Rows showing where targets appear
▼▼▼
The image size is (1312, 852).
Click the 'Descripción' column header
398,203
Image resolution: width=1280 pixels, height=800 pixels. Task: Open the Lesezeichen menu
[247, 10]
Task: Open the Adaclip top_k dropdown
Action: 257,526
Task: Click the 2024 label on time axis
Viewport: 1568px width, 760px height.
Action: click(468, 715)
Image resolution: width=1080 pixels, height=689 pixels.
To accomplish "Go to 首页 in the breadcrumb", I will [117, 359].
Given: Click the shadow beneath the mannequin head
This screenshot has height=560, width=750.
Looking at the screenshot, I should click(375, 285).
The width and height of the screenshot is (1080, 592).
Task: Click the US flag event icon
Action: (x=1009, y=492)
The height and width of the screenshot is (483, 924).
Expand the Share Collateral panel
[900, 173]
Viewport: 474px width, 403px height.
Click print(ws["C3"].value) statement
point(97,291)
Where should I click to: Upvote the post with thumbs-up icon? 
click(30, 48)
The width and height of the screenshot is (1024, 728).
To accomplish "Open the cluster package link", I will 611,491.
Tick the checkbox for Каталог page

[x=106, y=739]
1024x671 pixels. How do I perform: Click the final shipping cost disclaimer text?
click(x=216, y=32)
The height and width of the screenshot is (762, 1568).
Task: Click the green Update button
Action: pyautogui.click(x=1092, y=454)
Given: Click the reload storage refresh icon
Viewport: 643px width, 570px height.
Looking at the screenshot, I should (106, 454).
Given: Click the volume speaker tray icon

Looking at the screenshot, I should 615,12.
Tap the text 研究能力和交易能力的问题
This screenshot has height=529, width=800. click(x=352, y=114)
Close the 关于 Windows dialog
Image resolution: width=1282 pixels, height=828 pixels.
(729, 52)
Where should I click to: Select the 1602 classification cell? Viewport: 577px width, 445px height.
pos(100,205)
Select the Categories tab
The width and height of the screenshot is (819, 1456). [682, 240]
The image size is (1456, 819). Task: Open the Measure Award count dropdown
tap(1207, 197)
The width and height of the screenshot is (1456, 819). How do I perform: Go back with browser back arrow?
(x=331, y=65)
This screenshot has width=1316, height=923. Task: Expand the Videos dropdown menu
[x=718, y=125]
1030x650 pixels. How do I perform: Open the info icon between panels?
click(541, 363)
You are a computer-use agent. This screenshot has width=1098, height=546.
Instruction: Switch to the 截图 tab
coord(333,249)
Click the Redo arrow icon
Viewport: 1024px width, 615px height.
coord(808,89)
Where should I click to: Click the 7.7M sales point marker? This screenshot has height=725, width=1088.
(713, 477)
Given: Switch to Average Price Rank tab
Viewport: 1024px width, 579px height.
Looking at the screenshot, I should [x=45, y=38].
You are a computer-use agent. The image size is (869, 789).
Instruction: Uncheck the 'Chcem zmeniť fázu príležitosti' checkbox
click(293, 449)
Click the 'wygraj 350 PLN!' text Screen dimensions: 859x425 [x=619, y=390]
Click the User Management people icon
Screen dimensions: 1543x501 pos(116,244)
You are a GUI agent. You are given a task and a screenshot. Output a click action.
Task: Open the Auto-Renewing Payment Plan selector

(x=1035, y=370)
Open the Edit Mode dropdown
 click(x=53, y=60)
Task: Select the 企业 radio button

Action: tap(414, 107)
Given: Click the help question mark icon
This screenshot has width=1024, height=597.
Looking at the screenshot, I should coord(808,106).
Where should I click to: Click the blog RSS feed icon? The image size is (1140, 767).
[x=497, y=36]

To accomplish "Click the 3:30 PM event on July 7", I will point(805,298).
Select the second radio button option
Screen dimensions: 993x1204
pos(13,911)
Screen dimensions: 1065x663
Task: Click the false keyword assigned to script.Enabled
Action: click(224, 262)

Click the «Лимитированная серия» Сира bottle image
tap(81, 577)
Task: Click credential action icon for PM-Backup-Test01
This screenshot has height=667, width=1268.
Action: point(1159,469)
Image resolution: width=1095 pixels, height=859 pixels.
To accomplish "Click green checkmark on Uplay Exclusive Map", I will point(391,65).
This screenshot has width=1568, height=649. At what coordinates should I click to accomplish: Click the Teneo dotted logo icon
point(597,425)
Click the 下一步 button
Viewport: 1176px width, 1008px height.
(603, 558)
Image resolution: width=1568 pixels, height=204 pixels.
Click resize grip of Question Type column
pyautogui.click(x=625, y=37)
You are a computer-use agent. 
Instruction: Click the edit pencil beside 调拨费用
▲▲▲
Exercise directions
Recast the lines above as a Markdown table with one row per line, leaving out blank lines. Use two columns headed "Row" and "Line", where "Row" holds a running count and "Line" holds the line itself.

Result of the exercise
| Row | Line |
|---|---|
| 1 | The image size is (1312, 852). |
| 2 | Click the 'Descripción' column header |
| 3 | 398,203 |
| 4 | Image resolution: width=1280 pixels, height=800 pixels. Task: Open the Lesezeichen menu |
| 5 | [247, 10] |
| 6 | Task: Open the Adaclip top_k dropdown |
| 7 | Action: 257,526 |
| 8 | Task: Click the 2024 label on time axis |
| 9 | Viewport: 1568px width, 760px height. |
| 10 | Action: click(468, 715) |
| 11 | Image resolution: width=1080 pixels, height=689 pixels. |
| 12 | To accomplish "Go to 首页 in the breadcrumb", I will [117, 359]. |
| 13 | Given: Click the shadow beneath the mannequin head |
| 14 | This screenshot has height=560, width=750. |
| 15 | Looking at the screenshot, I should click(375, 285). |
| 16 | The width and height of the screenshot is (1080, 592). |
| 17 | Task: Click the US flag event icon |
| 18 | Action: (x=1009, y=492) |
| 19 | The height and width of the screenshot is (483, 924). |
| 20 | Expand the Share Collateral panel |
| 21 | [900, 173] |
| 22 | Viewport: 474px width, 403px height. |
| 23 | Click print(ws["C3"].value) statement |
| 24 | point(97,291) |
| 25 | Where should I click to: Upvote the post with thumbs-up icon?  |
| 26 | click(30, 48) |
| 27 | The width and height of the screenshot is (1024, 728). |
| 28 | To accomplish "Open the cluster package link", I will 611,491. |
| 29 | Tick the checkbox for Каталог page |
| 30 | [x=106, y=739] |
| 31 | 1024x671 pixels. How do I perform: Click the final shipping cost disclaimer text? |
| 32 | click(x=216, y=32) |
| 33 | The height and width of the screenshot is (762, 1568). |
| 34 | Task: Click the green Update button |
| 35 | Action: pyautogui.click(x=1092, y=454) |
| 36 | Given: Click the reload storage refresh icon |
| 37 | Viewport: 643px width, 570px height. |
| 38 | Looking at the screenshot, I should (106, 454). |
| 39 | Given: Click the volume speaker tray icon |
| 40 | Looking at the screenshot, I should 615,12. |
| 41 | Tap the text 研究能力和交易能力的问题 |
| 42 | This screenshot has height=529, width=800. click(x=352, y=114) |
| 43 | Close the 关于 Windows dialog |
| 44 | Image resolution: width=1282 pixels, height=828 pixels. |
| 45 | (729, 52) |
| 46 | Where should I click to: Select the 1602 classification cell? Viewport: 577px width, 445px height. |
| 47 | pos(100,205) |
| 48 | Select the Categories tab |
| 49 | The width and height of the screenshot is (819, 1456). [682, 240] |
| 50 | The image size is (1456, 819). Task: Open the Measure Award count dropdown |
| 51 | tap(1207, 197) |
| 52 | The width and height of the screenshot is (1456, 819). How do I perform: Go back with browser back arrow? |
| 53 | (x=331, y=65) |
| 54 | This screenshot has width=1316, height=923. Task: Expand the Videos dropdown menu |
| 55 | [x=718, y=125] |
| 56 | 1030x650 pixels. How do I perform: Open the info icon between panels? |
| 57 | click(541, 363) |
| 58 | You are a computer-use agent. This screenshot has width=1098, height=546. |
| 59 | Instruction: Switch to the 截图 tab |
| 60 | coord(333,249) |
| 61 | Click the Redo arrow icon |
| 62 | Viewport: 1024px width, 615px height. |
| 63 | coord(808,89) |
| 64 | Where should I click to: Click the 7.7M sales point marker? This screenshot has height=725, width=1088. |
| 65 | (713, 477) |
| 66 | Given: Switch to Average Price Rank tab |
| 67 | Viewport: 1024px width, 579px height. |
| 68 | Looking at the screenshot, I should [x=45, y=38]. |
| 69 | You are a computer-use agent. The image size is (869, 789). |
| 70 | Instruction: Uncheck the 'Chcem zmeniť fázu príležitosti' checkbox |
| 71 | click(293, 449) |
| 72 | Click the 'wygraj 350 PLN!' text Screen dimensions: 859x425 [x=619, y=390] |
| 73 | Click the User Management people icon |
| 74 | Screen dimensions: 1543x501 pos(116,244) |
| 75 | You are a GUI agent. You are given a task and a screenshot. Output a click action. |
| 76 | Task: Open the Auto-Renewing Payment Plan selector |
| 77 | (x=1035, y=370) |
| 78 | Open the Edit Mode dropdown |
| 79 |  click(x=53, y=60) |
| 80 | Task: Select the 企业 radio button |
| 81 | Action: tap(414, 107) |
| 82 | Given: Click the help question mark icon |
| 83 | This screenshot has width=1024, height=597. |
| 84 | Looking at the screenshot, I should coord(808,106). |
| 85 | Where should I click to: Click the blog RSS feed icon? The image size is (1140, 767). |
| 86 | [x=497, y=36] |
| 87 | To accomplish "Click the 3:30 PM event on July 7", I will point(805,298). |
| 88 | Select the second radio button option |
| 89 | Screen dimensions: 993x1204 |
| 90 | pos(13,911) |
| 91 | Screen dimensions: 1065x663 |
| 92 | Task: Click the false keyword assigned to script.Enabled |
| 93 | Action: click(224, 262) |
| 94 | Click the «Лимитированная серия» Сира bottle image |
| 95 | tap(81, 577) |
| 96 | Task: Click credential action icon for PM-Backup-Test01 |
| 97 | This screenshot has height=667, width=1268. |
| 98 | Action: point(1159,469) |
| 99 | Image resolution: width=1095 pixels, height=859 pixels. |
| 100 | To accomplish "Click green checkmark on Uplay Exclusive Map", I will point(391,65). |
| 101 | This screenshot has width=1568, height=649. At what coordinates should I click to accomplish: Click the Teneo dotted logo icon |
| 102 | point(597,425) |
| 103 | Click the 下一步 button |
| 104 | Viewport: 1176px width, 1008px height. |
| 105 | (603, 558) |
| 106 | Image resolution: width=1568 pixels, height=204 pixels. |
| 107 | Click resize grip of Question Type column |
| 108 | pyautogui.click(x=625, y=37) |
| 109 | You are a computer-use agent.  |
| 110 | Instruction: Click the edit pencil beside 调拨费用 |